Photo 1: Paper typings by myself
Photo 2: Clay typings by myself and two friends
Photo 3: Tin foil typings by myself
Photo 4: Clay and tin foil typing by myself
Photo 5: Public typing Happening
The Process:
It first started when I noticed I typed on the keyboard in a similar way that I played the piano: wrists held up, pressing the keys with a soft touch, moving across the keys using the arm rather than the wrists. This led me to learn about muscle memory in typing. I began to test this, dipping my fingers in ink and typing on a piece of paper [Photo 1]. I experimented with other mediums, firstly with clay {Photo 2]. Paper was more compact and mobile, recording the humidity at the time of typing (typings done in an air-conditioned room dried far more crinkly and formed than those done in a more humid naturally-ventilated room). Emotions could be seen in the errant splashes from intensive typing,the length of the typing in the amount of ink on the page. In contrast, clay recorded emotion in the depth of the indents made, information of the typer such as the length of their fingernails could see seen in the small details captured by the clay. In some pieces, parts of the typer's fingerprints can be seen. Indents could be dated as the clay dried over the typing process, and so later indents would be lighter than ones made at the start of the typing, when the clay was still fresh. Another medium I experimented with was tin foil. Tin foil alone [Photo 3] was incredibly sensitive, capturing details whilst making its own creases as ripple effects of the force of the typing. Its sensitivities made it hard to preserve, in which spray foam was eventually added as support. Tin foil with slip (liquid-like clay), and then fired, created a wonderful piece which slowly disintegrates with the wind, each breath and touch, recording its own experience of the environment much later after it is made as a typing. [Photo 4]
I realized that typing on these mediums was very therapeutic for me: I am obsessed with time, with trying to remember everything. I fear forgetting. But while these typings didn't record the exact words and phrases I used that day, they still contained a fragment of how I felt. I could see through them, that even though the words had left, their presence had left a mark on the paper, the clay, the foil. Even if I forgot the exact events, people and things that made me who I am, it does not remove the effect they eventually had on me. Who I am, and continue to change to become, is a documentation of everything I have experienced. Thus typing became a way for me to let go of my obsession with remembering, to just acknowledge feelings and then let them go. This led to my next work, a month long diary process [Photo 5], which led me to imagine this process as a product, to share this experience with others [Photo 6].

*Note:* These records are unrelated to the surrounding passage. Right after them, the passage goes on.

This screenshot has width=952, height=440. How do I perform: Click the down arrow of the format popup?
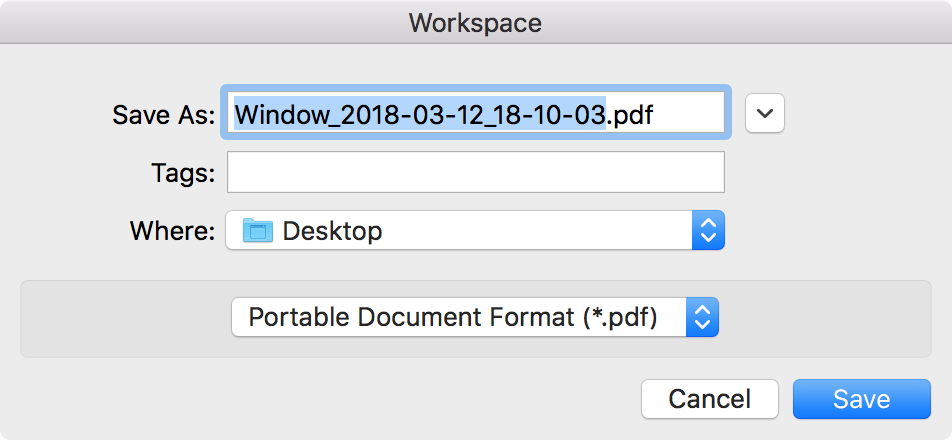[x=702, y=325]
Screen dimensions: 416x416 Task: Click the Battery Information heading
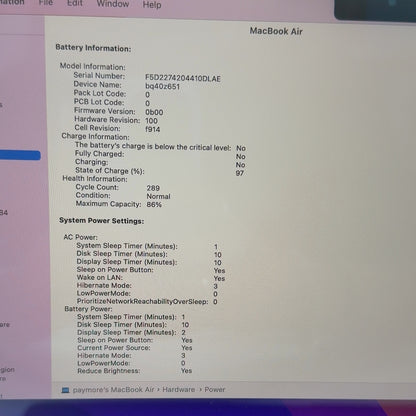pyautogui.click(x=93, y=48)
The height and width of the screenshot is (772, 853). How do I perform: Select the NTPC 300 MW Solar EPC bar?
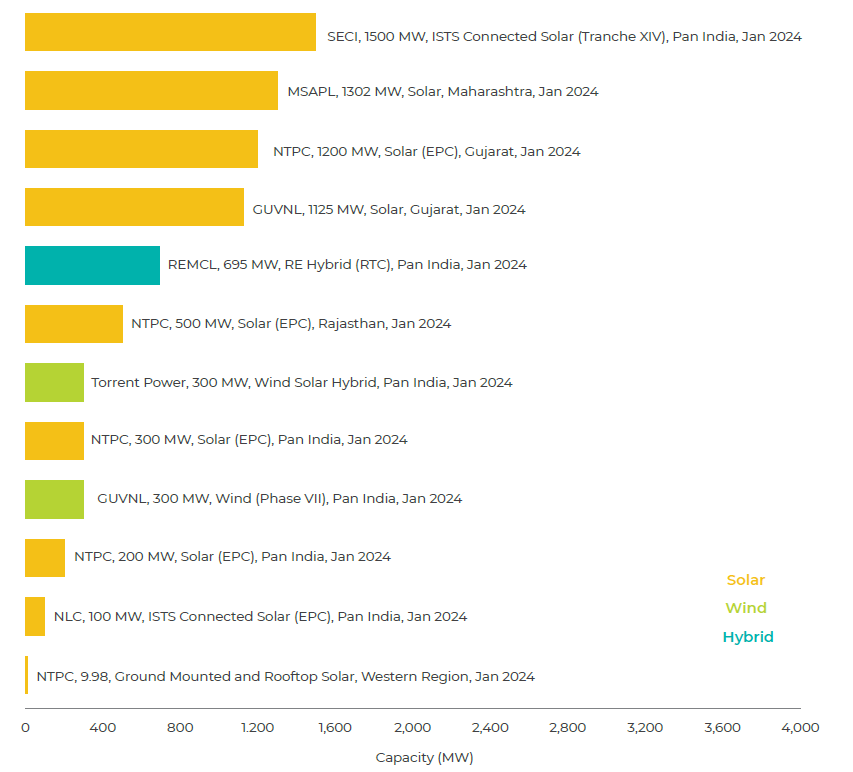[x=54, y=440]
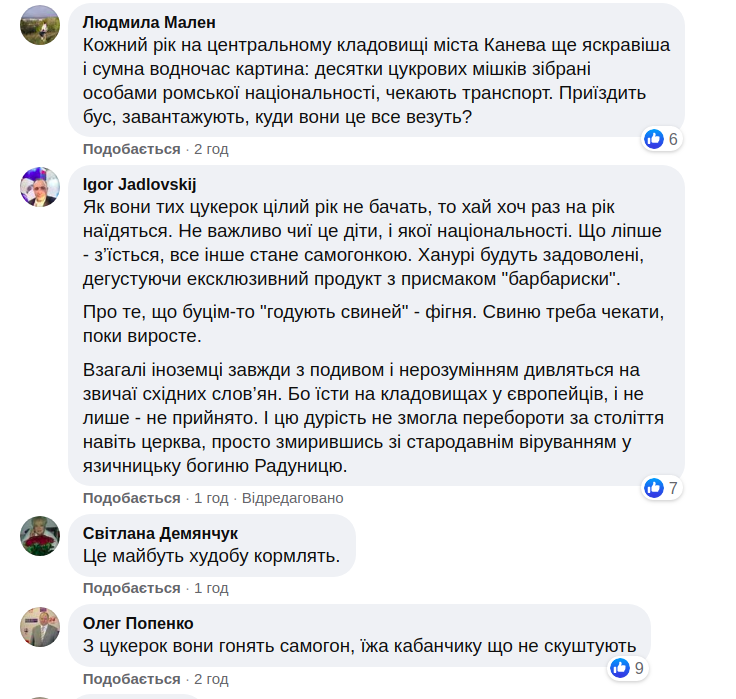Open Igor Jadlovskij's name link
The width and height of the screenshot is (736, 699).
[139, 184]

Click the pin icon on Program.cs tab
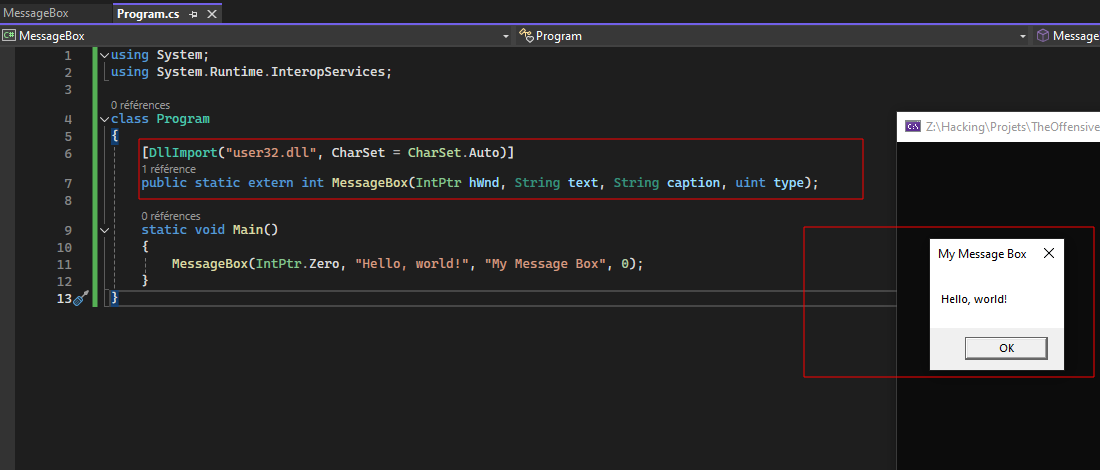click(x=193, y=14)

The whole project culminated in a public happening in school [Photo 7}, where I could share this experience through a booth with instructions, ink, paper and a drying line. Students could follow the instructions to create a typing of their own, then clip it on the drying rack to dry. It was an experience in typing, and a spectacle of watching many peers come across the booth and experience it for themselves. Over the course of a week, I collected 80 typings from students, complete with their names on their typings. Responses from friends characterized the experience as fun, interestingly weird, and therapeutic as well. The experience had been shared, and meant different things.